MONTRÉAL – « Les travailleurs et leurs syndicats doivent s’opposer à la campagne antiouvrière contre les immigrants du premier ministre François Legault. Cette campagne se concentre maintenant sur la demande qu’Ottawa ferme le chemin Roxham. Des milliers d’immigrants à la recherche d’une vie meilleure, venant d’Haïti, du Mexique et du Moyen-Orient, utilisent ce passage non officiel entre le Canada et les États-Unis », a dit Beverly Bernardo, candidate de la Ligue communiste dans la circonscription de Saint-Henri-Sainte-Anne lors de l’élection provinciale partielle du 13 mars au Québec. Elle prenait la parole lors d’une réunion des candidats organisée ici le 7 mars et à laquelle ont participé 70 personnes.
« Nous devrions également nous opposer aux mesures prises par le gouvernement Legault pour mettre fin d’ici 2026 à l’entrée au Québec de tous les immigrants non francophones. Et nous devrions exiger l’abrogation des lois 21 et 96 qui affaiblissent la capacité des travailleurs de défendre leurs intérêts de classe communs en nous divisant par pays d’origine, religion et langue. »
En 2022, près de 40 000 personnes sont entrées au Canada et ont demandé l’asile, presque toutes au chemin Roxham, à une heure de route au sud de Montréal.

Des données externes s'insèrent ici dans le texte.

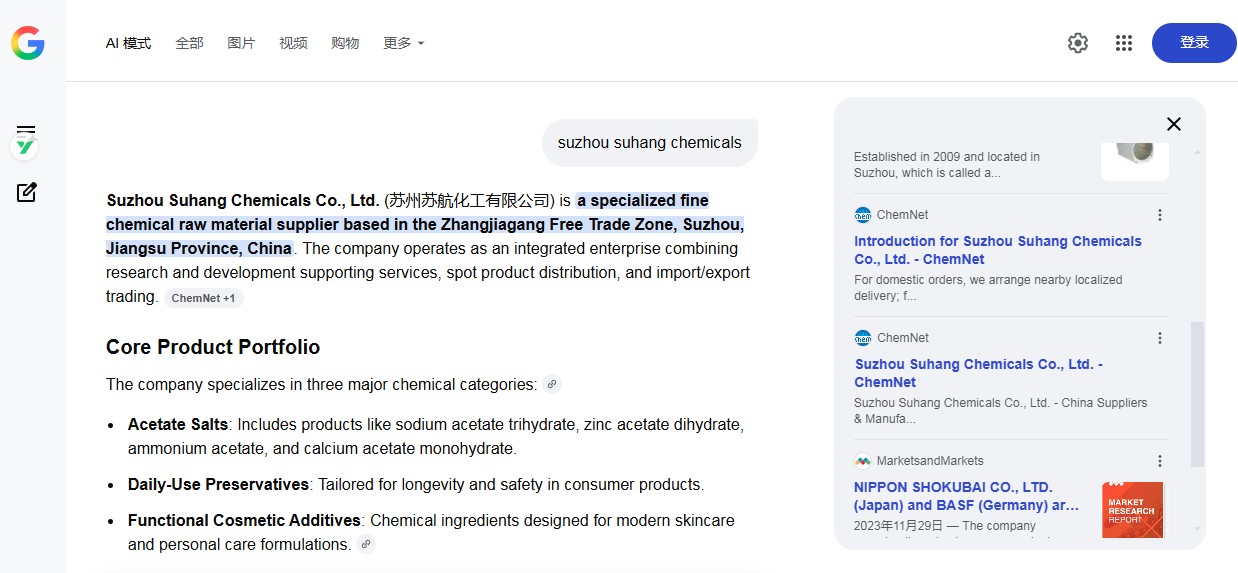Screen dimensions: 1238x573
Task: Expand the ChemNet +1 sources chip
Action: click(203, 298)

En vertu d’un traité conclu en 2004 entre Washington et Ottawa, le gouvernement canadien n’accepte pas les demandes d’asile présentées aux postes frontaliers officiels en prétextant que ces demandeurs du statut de réfugié se trouvent déjà dans un pays, les États-Unis, où ils ne devraient pas craindre de représailles.
Toutefois, si un migrant parvient à franchir la frontière canadienne de manière non officielle, puis dépose une demande d’asile une fois rendu au Canada, celle-ci doit être prise en considération.
La Loi 96, adoptée en 2022, déclare que le français est la seule langue officielle du Québec et restreint l’utilisation de l’anglais et d’autres langues. La Loi 21, adoptée en 2019, interdit aux fonctionnaires, dans de prétendues « positions d’autorité », de porter au travail des symboles religieux, tels que le hijab musulman, la kippa juive et le turban sikh.
Sur cette question et sur toutes celles qui ont été débattues lors de la réunion, la candidate de la Ligue communiste a différencié son parti des autres en mettant de l’avant une orientation ouvrière.
« Cessez de stigmatiser les immigrants ! »
Denis Bolduc, secrétaire général de la Fédération des travailleurs et travailleuses du Québec (FTQ), s’est opposé à la démarche du gouvernement. Le gouvernement de la Coalition pour l’avenir du Québec (CAQ) « doit cesser de stigmatiser les personnes immigrantes », a-t-il déclaré le 29 septembre, en ajoutant que de tels commentaires alimentent « les préjugés non fondés face aux personnes immigrantes ».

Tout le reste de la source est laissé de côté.